━━━ Data extracts

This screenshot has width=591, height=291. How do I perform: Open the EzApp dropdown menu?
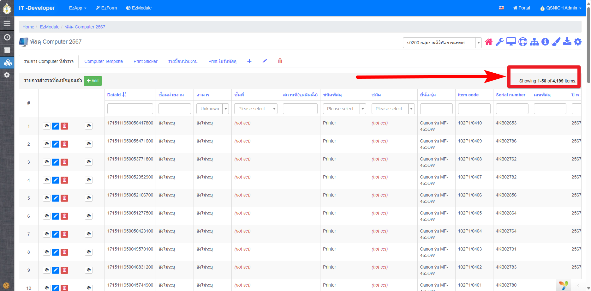click(x=77, y=8)
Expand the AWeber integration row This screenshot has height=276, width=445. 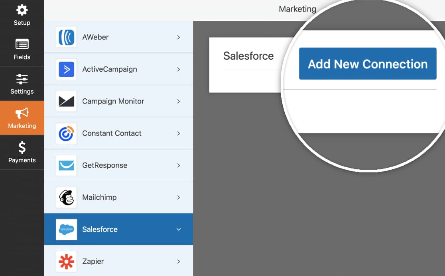coord(178,37)

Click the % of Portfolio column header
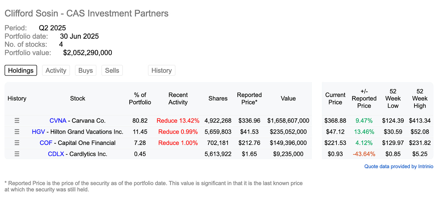[x=140, y=99]
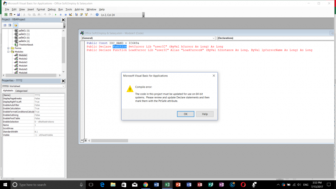Image resolution: width=336 pixels, height=189 pixels.
Task: Toggle Design Mode icon in toolbar
Action: pyautogui.click(x=71, y=15)
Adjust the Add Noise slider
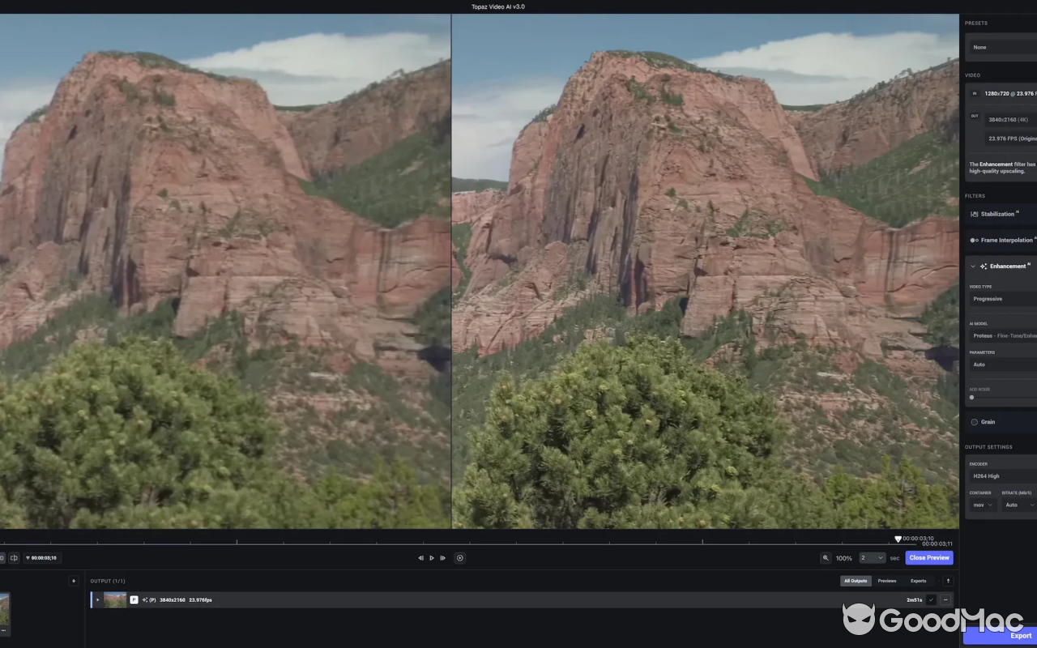 [972, 398]
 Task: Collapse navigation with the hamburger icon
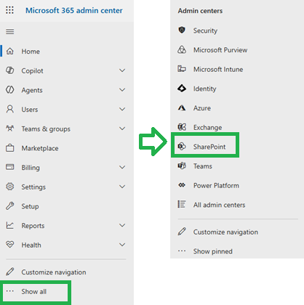[10, 32]
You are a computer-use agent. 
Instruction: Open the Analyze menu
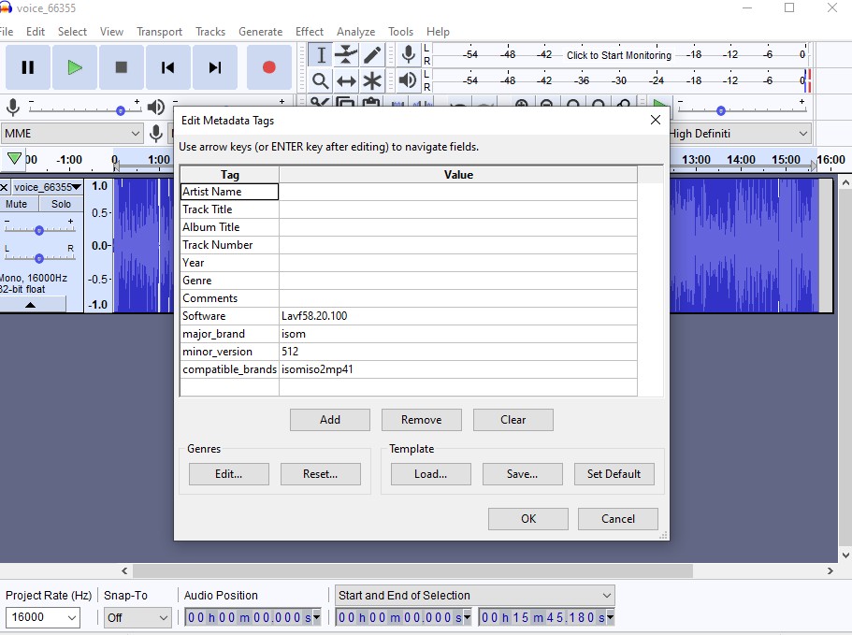pos(355,31)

━━━━━━

What to work on: An answer containing only the lines from the one holding "Task: Collapse navigation" through the close of the entries above, reproduced exactly and stripped of pictures, is expected.

Exercise solution:
 Task: Collapse navigation with the hamburger icon
[10, 32]
You are a computer-use agent. 
Instruction: Open the Analyze menu
pos(355,31)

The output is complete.